WTI crude futures fell a modest -0.3% to $52.62/bbl. in a 2 week consolidation/correction.
Gold finished modestly lower for the fourth session, down -0.2% to $1,850.90/oz. The last 2 weeks gold has more or less traded sideways.
Bitcoin and GBTC (-4.73%) look more constructive in large bull flags or bullish wedges. I have no problem or concerns with these larger consolidations after a 100% advance. In fact I think they’ll provide a much more attractive price point for new long entries, or add-to long positions.
BTC/USD (4h) falling volume during the consolidation is constructive.
GBTC (60m) I’d consider an add-to purchase near the lower trend line ($28-$29 area).
Summary
While the major averages were very little changed, the main development was the attempted bounce of small caps and cyclicals after nearly 2 weeks of underperformance. The last 2 weeks have seen a shift from inflationary or re-flationary leadership, back toward deflationary dynamics. The bond market saw a change in tone away from reflation about 2 weeks ago, but hadn’t made a definitive move since, but yesterday’s 5 bp drop in the 10-year was a wake up call. It’s still not a definitive change in trend, but something to keep an eye on. Tomorrow’s FOMC could certainly shake things up.
It seems that new coronavirus variants that sparked fresh lockdowns and other restrictions are weighing on the reflation trade that bets on an end to curbs. Investors are also concerned about the vaccine rollout and are seeking more clarity on the timeline for President Joe Biden’s $1.9 trillion Covid-19 relief plan with many Wall Street banks expecting a package much smaller around $1.1 bln, Goldman expects even less around $900 mln.
Overnight
In afterhours strong earnings from Microsoft Corp. (+4.95%) boosted Nasdaq futures (+0.45%). S&P (0%), Dow (0.05%) and Russell 2000 (-0.15%) are little changed.

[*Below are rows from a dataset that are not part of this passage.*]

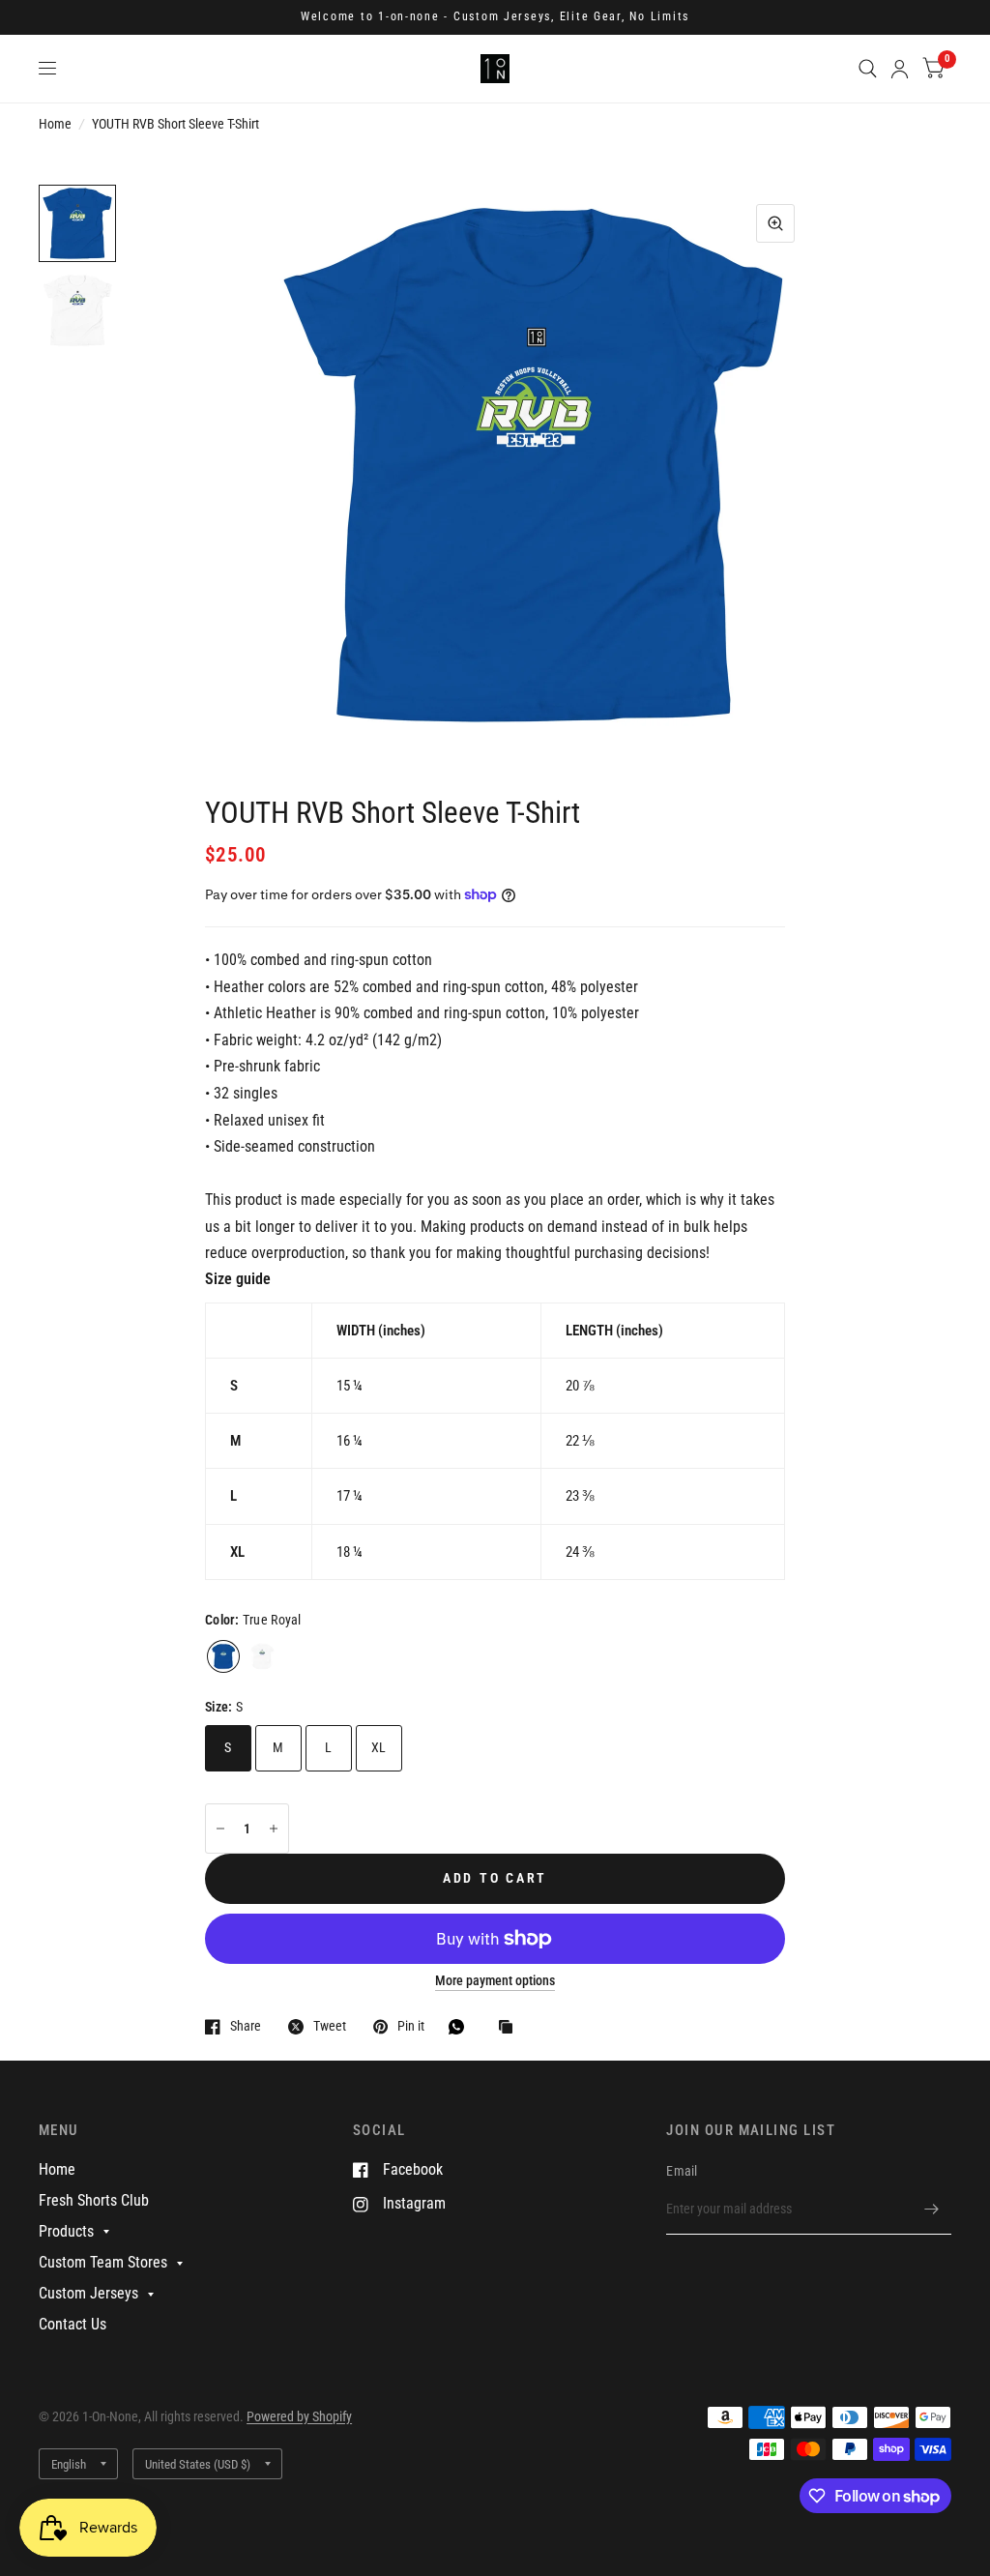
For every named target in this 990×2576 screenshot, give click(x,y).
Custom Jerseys (88, 2293)
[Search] (868, 68)
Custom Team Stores (103, 2262)
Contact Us (72, 2324)
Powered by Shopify (299, 2416)
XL (379, 1747)
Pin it (410, 2026)
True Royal (223, 1656)
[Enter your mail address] (932, 2209)
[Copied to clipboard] (510, 2028)
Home (55, 124)
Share (245, 2026)
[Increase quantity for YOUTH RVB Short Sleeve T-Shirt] (273, 1828)
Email (681, 2171)
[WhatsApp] (461, 2026)
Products (66, 2231)
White (262, 1656)
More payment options (495, 1981)
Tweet (329, 2026)
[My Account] (900, 68)
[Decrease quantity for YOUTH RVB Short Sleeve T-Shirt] (220, 1828)
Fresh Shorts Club (94, 2200)
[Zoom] (775, 223)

Volatility tends to come under downside selling pressure 24 hours ahead of major Fed events like tomorrow’s FOMC at 2 p.m. and that’s apparent in VIX futures (+0.95%) starting around 2 p.m. ET.
VIX futures (1m) selling pressure late this afternoon and tonight.
For this reason stocks tend to drift gently upward into the FOMC at 2 p.m., after that it’s anyone’s guess. More broadly, however, there has been substantial improvement in VIX futures since last week.
VIX futures (2m) positive divergence.
Looking ahead, investors will receive Durable Goods Orders for December and the weekly MBA Mortgage Applications Index on Wednesday.
Apple, Tesla, Facebook and Samsung Electronics Co. are among companies reporting results.
The Federal Open Market Committee monetary policy decision (2 p.m. ET) and briefing by Chair Jerome Powell (2:30 p.m. ET) are scheduled for Wednesday. As always, beware of initial knee-jerk reactions. They are often noise and faded. I’ll e watching how volatility and its 3C charts act after the FOMC and Powell’s presser, as well as watching the Absolute Breadth Index for any plunge below 14. The lower, the more appealing it will be to add to my long volatility position (VXX Feb 19th $17 Call
Fourth-quarter GDP, initial jobless claims and new home sales are among U.S. data releases Thursday.
U.S. personal income, spending and pending home sales come Friday.